In addition to fictionalized films, and those based on true stories and events, many documentaries can be streamed that give a raw look at subjects of police brutality and racial injustice in America. Jason Bailey, created a list of 12 documentaries to start with. Whose Streets? from 2017, directed by Sabaah Folayan and Damon Davis looks at how protests unfolded in Ferguson, Missouri, in the wake of Michael Brown Jr.'s killing in 2014. The beating of Rodney King by Los Angeles Police Department in 1991, which was one of the first instances of police brutality that was caught on tape and circulated around the country—sparking outrage both in L.A. and around the country.

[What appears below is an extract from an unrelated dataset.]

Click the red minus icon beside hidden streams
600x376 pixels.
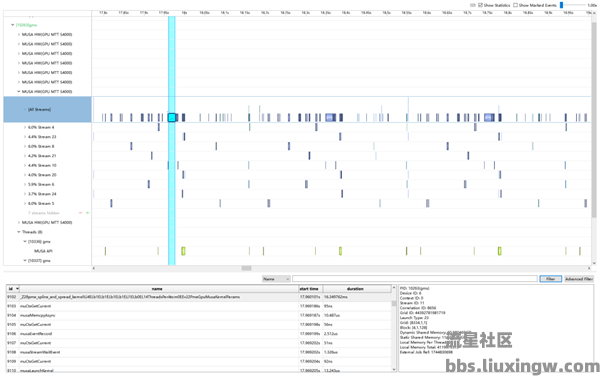pos(80,213)
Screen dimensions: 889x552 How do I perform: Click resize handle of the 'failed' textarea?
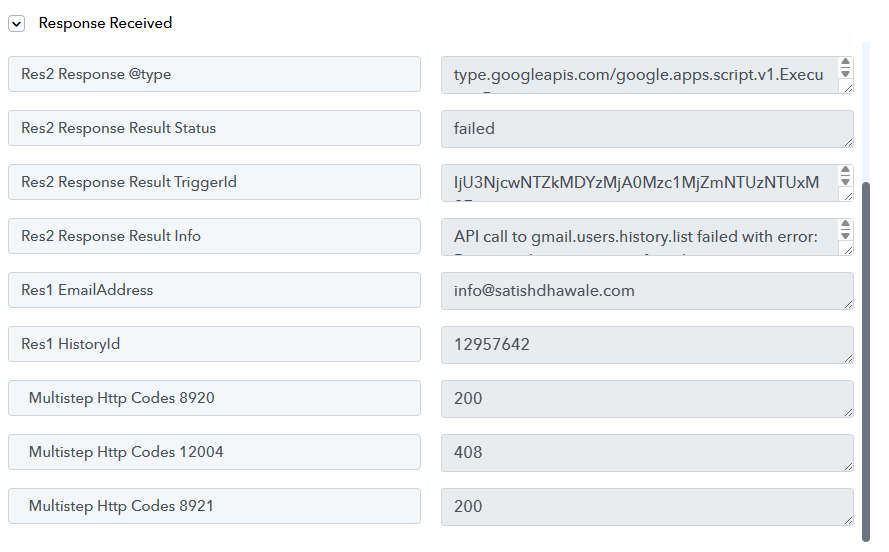tap(848, 142)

Bailey suggests two different documentaries about the history of tension between the LAPD and the Black and Latinx communities of L.A., the Rodney King case as well as the events that unfolded in its wake including the April 1992 L.A. uprising: Let It Fall: Los Angeles 1982–1992 and LA92—both available on Netflix.

American Son Watch Guide and Discussion

American Son
From left, Kerry Washington, Steven Pasquale and Jeremy Jordan in "American Son," available to stream on Netflix. David Lee / Netflix

American Son is the screen adaptation of a play of the same name, which opened on Broadway in 2018. The film tells the story of an estranged couple who has to reunite in order to find their son and their journey illuminates the racism and bias that is present in the American law enforcement system. Kerry Washington, who starred in the play and stars in the screen version, took to social media to acknowledge the film's relevance to today's social conversation. "It makes me so happy that people are watching #AmericanSon on @netflix to deepen their compassion and understanding. My dream for this film was to spark conversations that would lead to change," she said on Instagram—and then asked followers for questions they might have about the film. She later tweeted a guide for parents watching the film with their sons.

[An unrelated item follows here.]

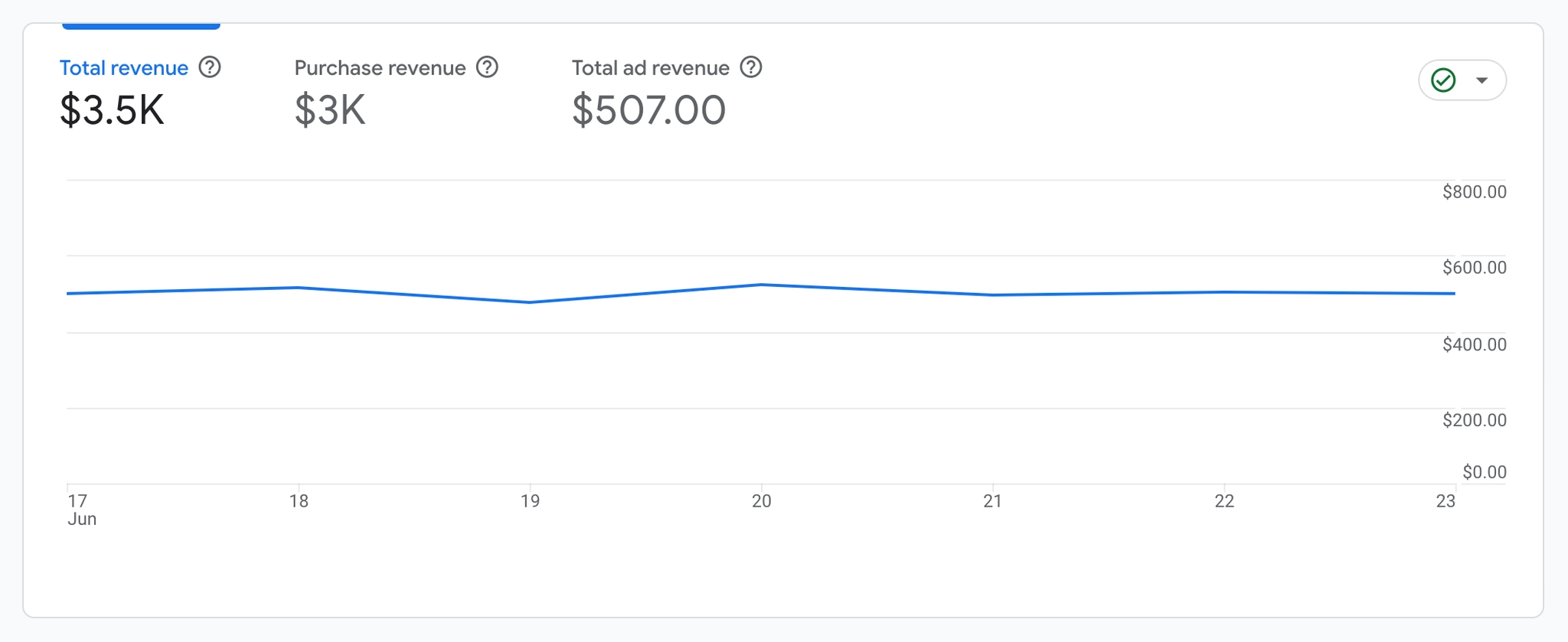1568x642 pixels.
Task: Click the 23 date label on x-axis
Action: click(1445, 501)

On June 11 from 5 to 7 p.m. PDT, viewers can watch the film and tweet along with the cast followed by a discussion with Washington and Kimberlé Crenshaw, co-founder of the African American Policy Forum, on Instagram live. The film is available to stream on Netflix.

Sesame Street and CNN Townhall

Coming Together: Standing Up to Racism
Van Jones and Erica Hill talk to Big Bird and Elmo on Coming Together: Standing Up to Racism CNN

Over the weekend, CNN aired a town hall titled Coming Together: Standing Up to Racism in partnership with Sesame Street. CNN's Van Jones, Erica Hill and Atlanta Mayor Keisha Lance Bottoms fielded questions from children as well as Sesame Street characters like Elmo and Big Bird to facilitate a conversation with children about combating racism and ways to make a change. The special tackled topics like white privilege in ways that might be easier for children to understand. The entire town hall is available to watch on CNN's website.

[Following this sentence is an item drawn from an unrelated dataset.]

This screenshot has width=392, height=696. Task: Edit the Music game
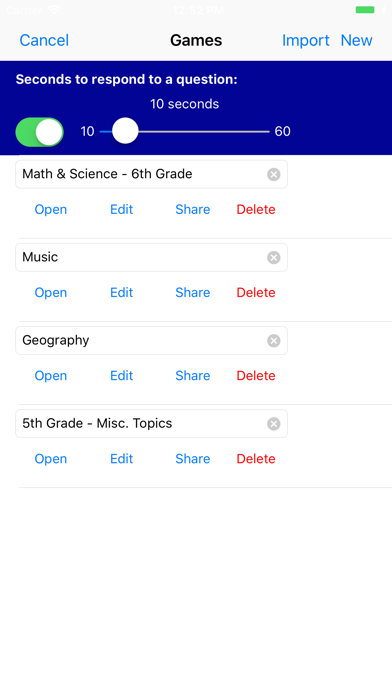121,293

YouTube Video Donates Ad Revenue

Zoe Amira Youtube video
A screenshot of Zoe Amira's YouTube Video "how to financially help BLM with NO MONEY/leaving your house (Invest in the future for FREE)." Courtesy of Zoe Amira

Zoe Amira, a YouTuber who typically does elaborate makeup tutorials for an audience of over 73,000 subscribers, created a way for people to donate monetarily to organizations without actually spending a dime. Amira posted an hourlong video on her channel including art and music from black creators that is filled with various ads. The intent of the video was that all the ad-revenue gained from the video—ads are a way for YouTube creators to earn money—will be donated to numerous organizations that are helping the Black Lives Matter movement.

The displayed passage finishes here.